Revoir Titanic treize ans après

Que reste-t-il du film phénomène de James Cameron, monumentale niaiserie pour certains, chef d'œuvre du septième art pour d'autres?

Hormis son bagage numérique alors à la pointe des effets spéciaux de l'époque du tournage et à l'heure actuelle encore suffisamment discret pour toujours servir la narration, la première impression qui s'impose lors d'une nouvelle vision du classique de James Cameron est son aspect puissamment intemporel. Si l'on exclut l'histoire d'amour, forcément universelle, bien que travaillée sous le jour spécifique de l'affranchissement social et de la découverte du grand sentiment, les thématiques investies par le réalisateur traversent le temps sans problème. Redonnant au Titanic, sa dimension de symbole social, de cité maritime mouvante exprimant par sa simple existence tout à la fois la synthèse des progrès technologiques accomplis au début du vingtième siècle, que leur fragilité face à la nature, le cinéaste signe une oeuvre qui aurait pu être réalisée dans les années soixante comme dans les années quatre-vingt. Dominé par Scream , incarnation du cinéma cynique et autoréflexif, les années quatre-vingt dix, avant de faire triompher le film, l'ont accueilli comme un anachronisme aberrant. Les patrons de la fox n'y croyaient pas beaucoup, le flop de Waterwold , autre film marin au budget inflationniste ayant rendu les exécutifs frileux. Les articles précédant de quelques mois la sortie du long métrage, témoignaient pour la plupart de cette incertitude, quand ils ne prenaient pas carrément le pari de l'échec public.

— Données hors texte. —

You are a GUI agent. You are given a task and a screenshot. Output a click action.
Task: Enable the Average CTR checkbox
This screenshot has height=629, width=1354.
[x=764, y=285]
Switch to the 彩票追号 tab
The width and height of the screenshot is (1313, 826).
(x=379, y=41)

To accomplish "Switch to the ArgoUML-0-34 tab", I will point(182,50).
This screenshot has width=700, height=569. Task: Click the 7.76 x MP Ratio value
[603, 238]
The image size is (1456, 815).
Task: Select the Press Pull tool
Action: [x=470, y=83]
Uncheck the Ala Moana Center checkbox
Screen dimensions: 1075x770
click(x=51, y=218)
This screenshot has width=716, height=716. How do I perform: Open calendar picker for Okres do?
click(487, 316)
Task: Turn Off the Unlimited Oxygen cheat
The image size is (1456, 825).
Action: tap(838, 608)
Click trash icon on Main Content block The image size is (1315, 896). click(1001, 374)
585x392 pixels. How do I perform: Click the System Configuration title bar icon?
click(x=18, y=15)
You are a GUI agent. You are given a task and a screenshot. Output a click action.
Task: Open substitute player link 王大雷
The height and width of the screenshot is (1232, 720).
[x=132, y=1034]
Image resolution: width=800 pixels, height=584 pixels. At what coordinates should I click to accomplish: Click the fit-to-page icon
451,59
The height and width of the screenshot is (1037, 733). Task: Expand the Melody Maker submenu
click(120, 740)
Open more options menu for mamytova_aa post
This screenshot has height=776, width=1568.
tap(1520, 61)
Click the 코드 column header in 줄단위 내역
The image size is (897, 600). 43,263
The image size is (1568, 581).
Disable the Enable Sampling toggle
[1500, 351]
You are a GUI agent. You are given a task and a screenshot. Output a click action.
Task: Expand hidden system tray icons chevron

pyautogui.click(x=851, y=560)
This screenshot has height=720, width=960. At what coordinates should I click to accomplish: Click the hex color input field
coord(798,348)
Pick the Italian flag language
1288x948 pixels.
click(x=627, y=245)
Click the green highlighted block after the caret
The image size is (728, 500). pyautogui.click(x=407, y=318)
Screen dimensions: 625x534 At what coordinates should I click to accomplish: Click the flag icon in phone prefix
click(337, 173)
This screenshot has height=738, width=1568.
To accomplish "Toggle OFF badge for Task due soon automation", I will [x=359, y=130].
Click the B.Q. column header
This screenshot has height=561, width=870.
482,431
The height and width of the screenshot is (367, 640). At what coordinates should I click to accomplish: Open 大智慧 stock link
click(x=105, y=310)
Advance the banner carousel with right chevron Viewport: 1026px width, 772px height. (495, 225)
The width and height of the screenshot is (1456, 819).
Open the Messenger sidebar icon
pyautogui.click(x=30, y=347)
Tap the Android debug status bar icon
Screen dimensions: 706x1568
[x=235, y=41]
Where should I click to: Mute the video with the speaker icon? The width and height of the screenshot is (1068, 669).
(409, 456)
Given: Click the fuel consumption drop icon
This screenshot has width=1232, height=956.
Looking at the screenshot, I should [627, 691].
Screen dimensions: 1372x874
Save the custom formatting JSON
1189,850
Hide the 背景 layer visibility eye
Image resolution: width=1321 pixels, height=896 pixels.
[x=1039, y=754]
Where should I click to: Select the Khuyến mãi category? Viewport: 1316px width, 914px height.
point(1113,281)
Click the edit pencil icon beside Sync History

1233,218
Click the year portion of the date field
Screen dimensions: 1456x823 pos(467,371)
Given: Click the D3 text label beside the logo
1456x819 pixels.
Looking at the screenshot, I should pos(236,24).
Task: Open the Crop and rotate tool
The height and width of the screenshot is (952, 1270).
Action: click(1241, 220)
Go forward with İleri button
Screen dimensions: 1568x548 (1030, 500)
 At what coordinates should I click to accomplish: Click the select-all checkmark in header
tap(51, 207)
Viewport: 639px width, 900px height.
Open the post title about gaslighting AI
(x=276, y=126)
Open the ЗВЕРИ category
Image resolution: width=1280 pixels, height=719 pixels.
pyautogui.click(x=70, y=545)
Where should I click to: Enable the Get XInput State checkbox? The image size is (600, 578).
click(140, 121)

Romantisme et refus du cynisme

Le romantisme flamboyant de Titanic , sincère jusque dans ses quelques maladresses (des dialogues parfois un peu lourdement explicatifs, des plans surchargés de sens tel celui de la cheminée éructant après que Rose a expliqué son bouillonnement intérieur...) et dans sa manière justement de traiter la vision du progrès. Si le châtiment sera sans pitié, Cameron a l'intelligence de d’abord nous faire aimer le joyau de la White Star Line durant ces quatre jours de traversée, offrant des tableaux incroyables de sa puissance. Que ce soit dans le point de vue des passagers, au détour de la fameuse scène de Di Caprio scandant la réplique " Je suis le roi du monde ", désormais entrée au panthéon de la culture populaire, ou dans des plans au point de vue extérieur, à l'image du paquebot lumineux cheminées allumées sous un ciel rougeoyant, en passant par cette magnifique plongée partant de la proue pour remonter tout le navire pour le laisser s'éloigner au milieu d'un océan qui apparaît sans limite. Avant de condamner l'hybris (certains journaux de l'époque, privés de notre recul ont immédiatement saisi le sens de la catastrophe ), le réalisateur instaure le romantisme (au sens noble et non galvaudé du terme) au cœur de son œuvre, via cette célébration de la puissance humaine, dont le savoir technique lui donne l’impression de pouvoir soumettre la nature, ce qui le place en démiurge. La fameuse réplique " Dieu lui-même ne pourrait pas le couler ", appuie directement de cette idée. Une vision duale du progrès humain, qui rappelle à nouveau les grandes heures du romantisme, proche en cela de certains textes de La Légende des Siècles de Victor Hugo, œuvre où la bassesse humaine se le partage inlassablement à une marche en avant humaniste, où l'Homme se transcende dans le progrès. Ces quelques vers : « C'est un inexprimable et surprenant vaisseau,/Globe comme le monde, et comme l'aigle oiseau ;/C'est un navire en marche. /Où ? Dans l'éther sublime ! » conviennent parfaitement à la pensée mise en images par Cameron, à tel point qu’ils auraient pu servir d’épigraphe pour le film. La musique de James Horner, qu'on aurait tort de réduire à la malheureuse chanson de Céline Dion, abonde dans le sens de la mise en images, avec ses rythmes amples évoquant la puissance de ce géant des mers.